Re: Time Flow in Different Gravity Potentials.




"Sue..." <suzysewnshow@xxxxxxxxxxxx> wrote in message
news:1135928548.591616.84130@xxxxxxxxxxxxxxxxxxxxxxxxxxxxxxx
>
> Henri Wilson wrote:
>> When reading about Einstein's 'theory', I persistently come across the
>> claim
>> that "time moves at different rates in different gravity potentials".
>>
>> Can some relativist expert please explain how time 'moves' or 'flows'?
>> How would its 'rate of flow' be defined?
>>
>>
>> HW.
>> www.users.bigpond.com/hewn/index.htm
>
> Will you take a Baptist expert's word for it?
> (I study their spending habits continually so I can
> fund my next political campaign)
> The 'clocks' in Einstein's theory do the funny
> things they do because they are viewed over
> unequal paths.

Little Mickey Zauberlehrling says 2AB/(t'A-tA) = c is
correct, and little Minnie Witch says 377 ohms is correct.
I can't get either child to learn their spells properly,
they are not as good as my former students,
Harry Potter and Hermione Granger.
----
## Aim 1
Using the newsgroup post above, decide whether each statement agrees with it. Answer yes or no for each, and quote the deciding words.
(a) Henri Wilson asks how the rate of time's flow would be defined.
(b) One reply offers a Baptist expert's word on the matter.
(c) The last writer says both children learn their spells properly.
## Aim 2
In the newsgroup post, what reason does the reply from "Sue..." give for the behavior of the clocks in Einstein's theory?
## Aim 3
Summarize the newsgroup post in three sentences.

## Provided material
----
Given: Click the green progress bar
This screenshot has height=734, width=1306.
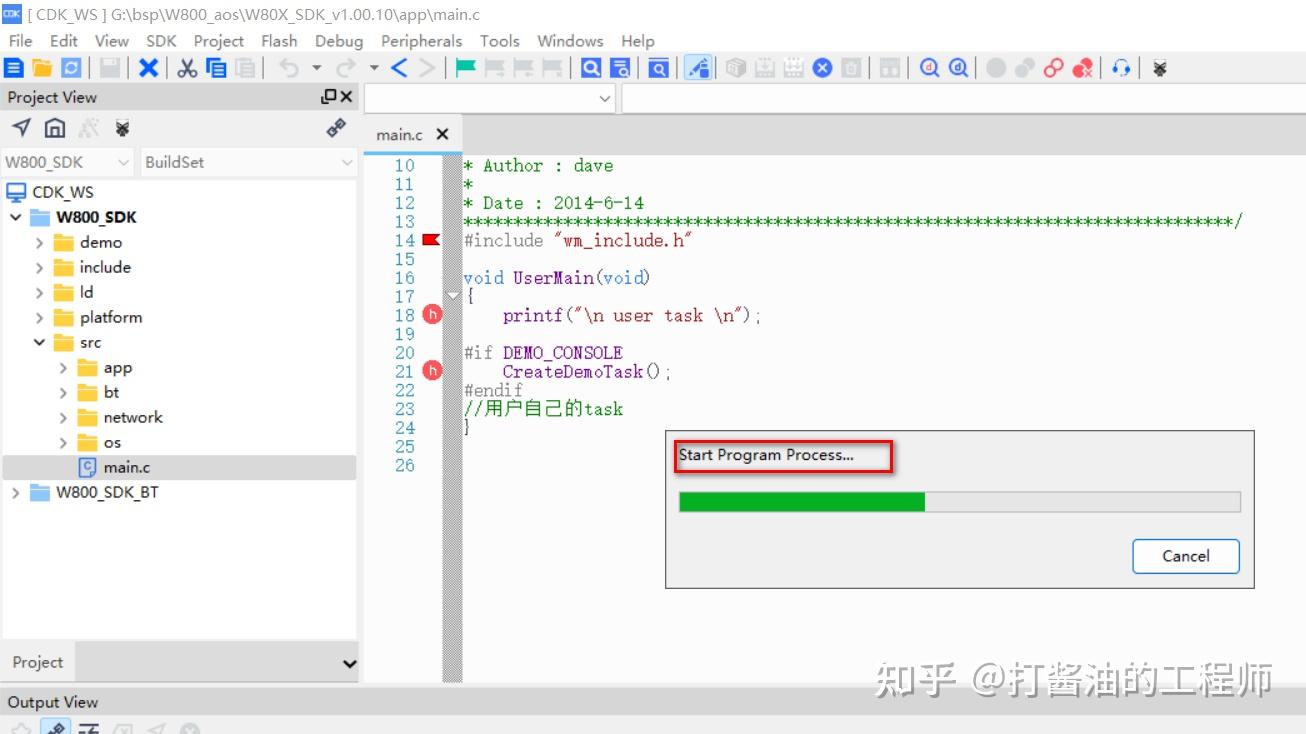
----
## Problem solution 1
(a) Yes: "How would its 'rate of flow' be defined?"
(b) Yes: "Will you take a Baptist expert's word for it?"
(c) No: "I can't get either child to learn their spells properly"

## Problem solution 2
The clocks do the funny things they do because they are viewed over unequal paths.

## Problem solution 3
Henri Wilson notes the claim that time moves at different rates in different gravity potentials and asks how time moves or flows and how its rate of flow would be defined. A reply offers a Baptist expert's word and says the clocks in Einstein's theory do funny things because they are viewed over unequal paths. A further reply says little Mickey Zauberlehrling considers 2AB/(t'A-tA) = c correct and little Minnie Witch considers 377 ohms correct, and that neither child learns their spells properly or is as good as the writer's former students, Harry Potter and Hermione Granger.